Monday, 1 August 2011

Agreement reached on US deficit-reduction plan

It looks like the US debt ceiling will be raised in time. From Bloomberg:

President Barack Obama said tonight that leaders of both parties in the U.S. House and Senate had approved an agreement to raise the nation’s debt ceiling by $2.1 trillion and cut the federal deficit by as much as $2.5 trillion over a decade, a deal that must now be sold to Congress.

“The leaders of both parties in both chambers have reached an agreement that will reduce the deficit and avoid default,” Obama said at the White House. “This compromise does make a serious down payment on the deficit-reduction we need. Most importantly it will allow us to avoid default.”

Congressional leaders reached a bipartisan agreement to raise the debt ceiling by at least $2.1 trillion, sufficient to serve the nation’s needs into 2013. They are preparing to sell to members the deal to cut $917 billion in spending over a decade, raising the debt limit initially by $900 billion, and to charge a special committee with finding another $1.5 trillion in deficit savings by the year’s end. They confront an Aug. 2 deadline for approval of the agreement.

Initial market reaction was positive.

The dollar and oil prices climbed, and gold fell.
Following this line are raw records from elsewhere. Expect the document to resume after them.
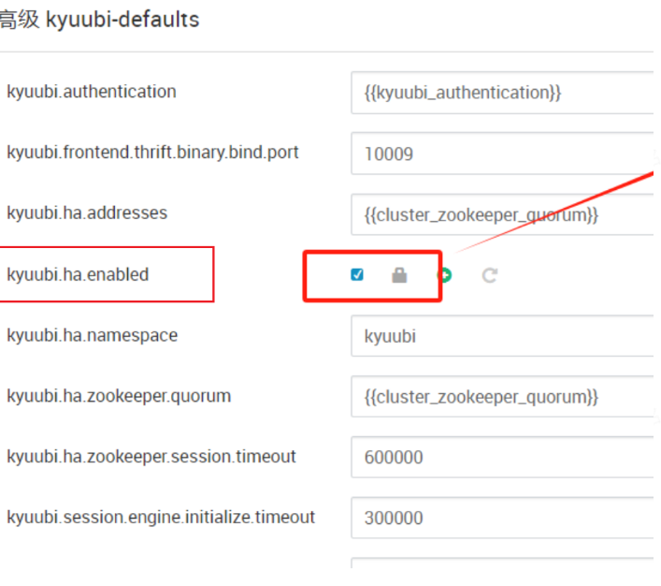Viewport: 661px width, 586px height.
Task: Edit the kyuubi.authentication value field
Action: pyautogui.click(x=501, y=93)

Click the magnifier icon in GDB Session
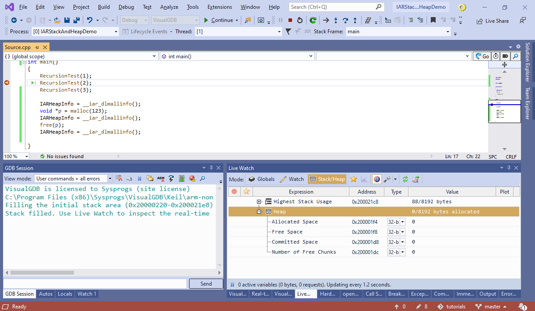202,179
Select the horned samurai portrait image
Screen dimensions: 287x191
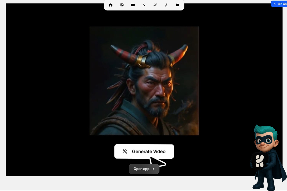[144, 81]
U.S. currency rose 1.3 percent to 77.79 yen and 0.2 percent to $1.4376 per euro at 9:44 a.m. in Tokyo. Gold slid 1.1 percent to $1,610.70 an ounce. Crude oil for September delivery rose 1.6 percent to $97.19 a barrel on the New York Mercantile Exchange.

The positive reaction may be short-lived, according to PIMCO's Mohamed A. El-Erian.

While the compromise shaping up will probably assuage immediate concerns about default in financial markets, “this relief will be short,” said Mohamed A. El-Erian, chief executive officer of Pacific Investment Management Co., the world’s largest manager of bond funds.

If Standard & Poor’s “sticks to what it said, it will downgrade” the U.S. debt following the deal, El-Erian said in an interview on ABC News “This Week.”...

The agreement “does nothing to restore household and corporate confidence, so unemployment will be higher than it would have been otherwise,” El-Erian said. “Growth will be lower than it would be otherwise. And inequality will be worse than it would be otherwise.”